----- LISTED ENTRIES

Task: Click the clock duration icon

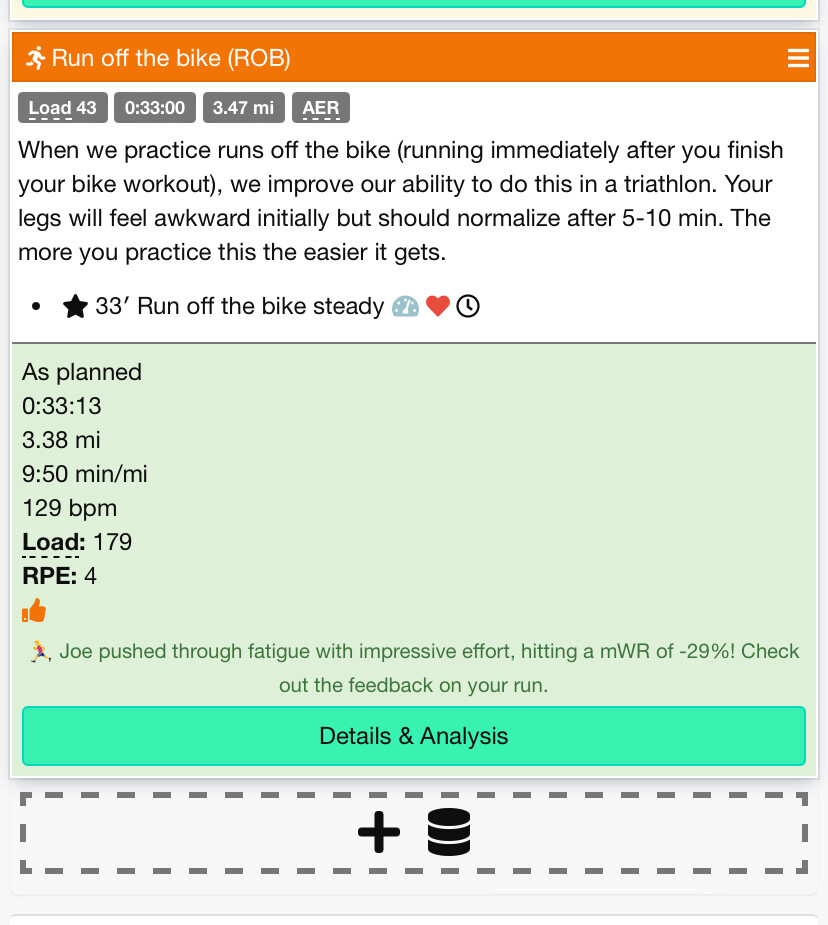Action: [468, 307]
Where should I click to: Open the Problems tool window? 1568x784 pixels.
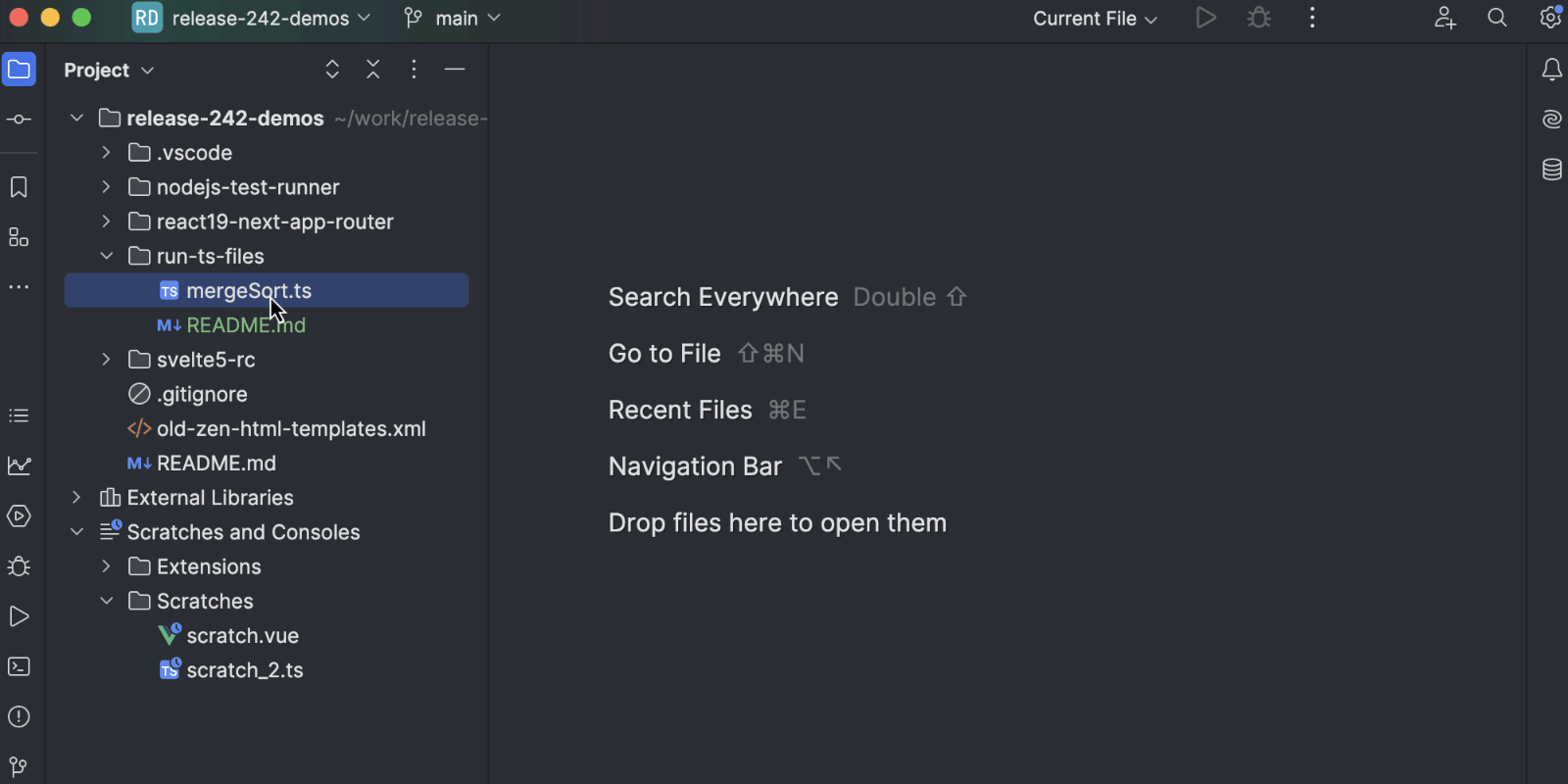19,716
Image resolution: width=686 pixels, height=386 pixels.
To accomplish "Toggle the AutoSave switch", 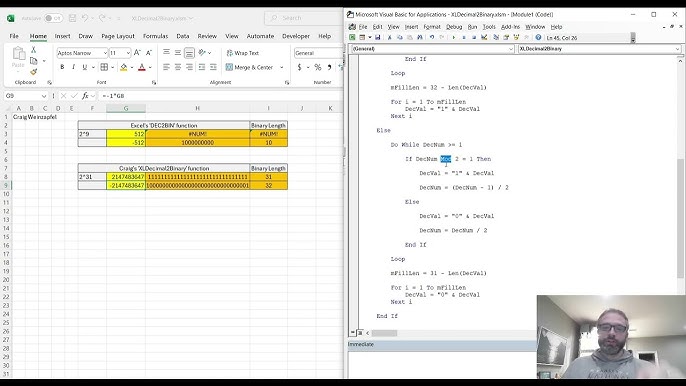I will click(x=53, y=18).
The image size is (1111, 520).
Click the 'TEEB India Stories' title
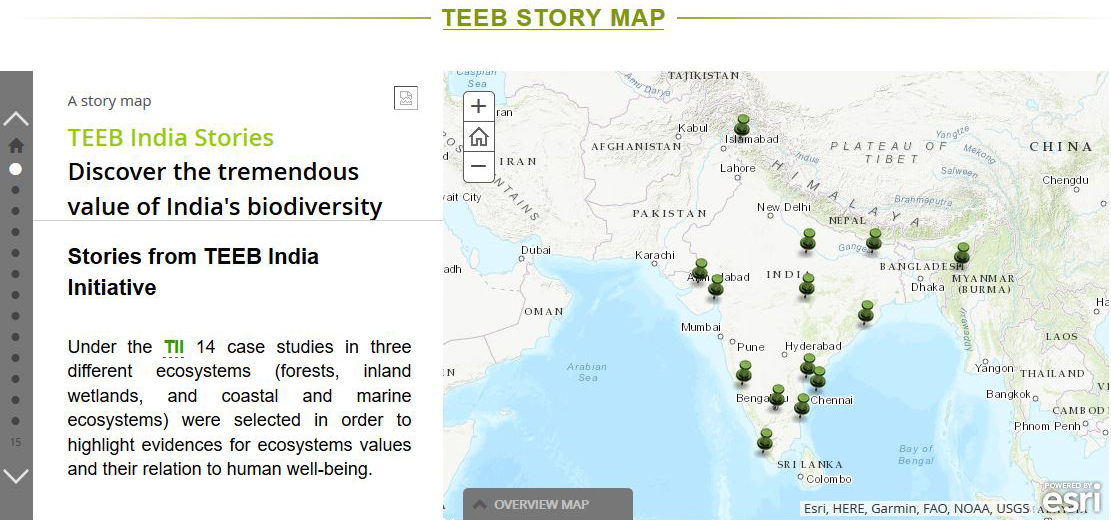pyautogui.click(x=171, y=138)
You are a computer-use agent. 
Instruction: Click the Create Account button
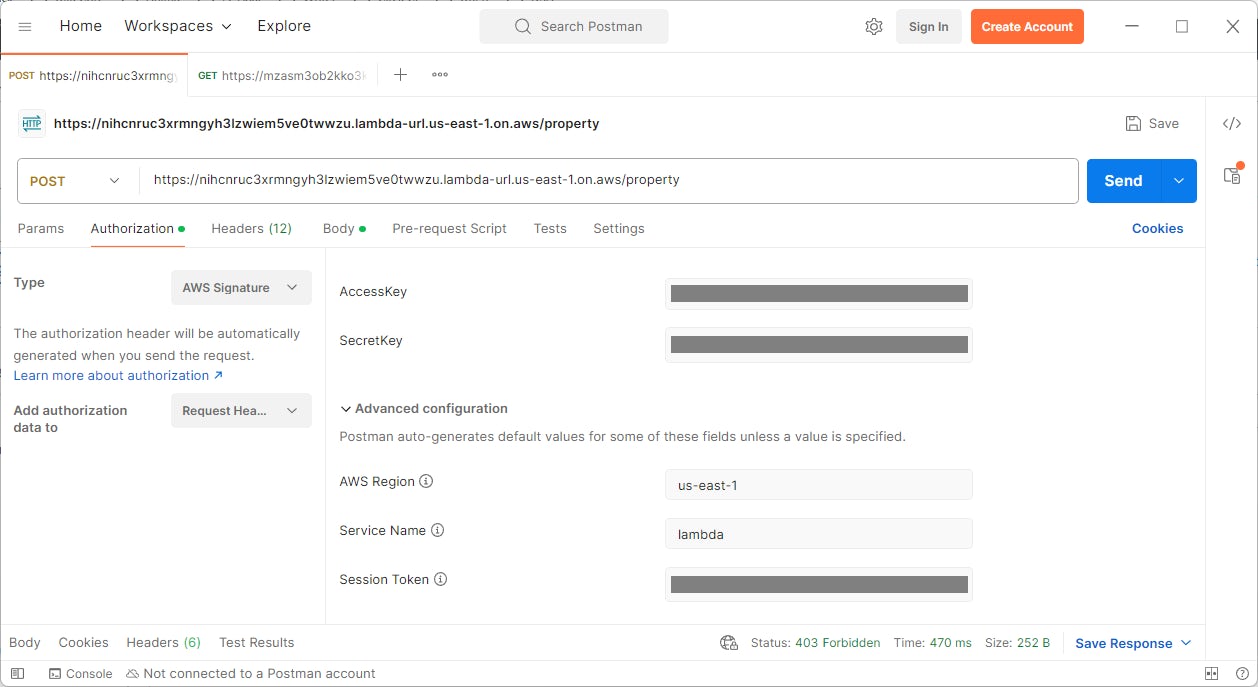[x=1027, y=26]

----------

* [DIRECTIONS]
Your answer must be the lines from the one holding "Click the 'TEEB India Stories' title" through the final line of the records above, exactly as written and without any pictures.

* [EXERCISE OUTPUT]
Click the 'TEEB India Stories' title
pyautogui.click(x=171, y=138)
You are a computer-use agent. 
Instruction: Click the Create Account button
[x=1027, y=26]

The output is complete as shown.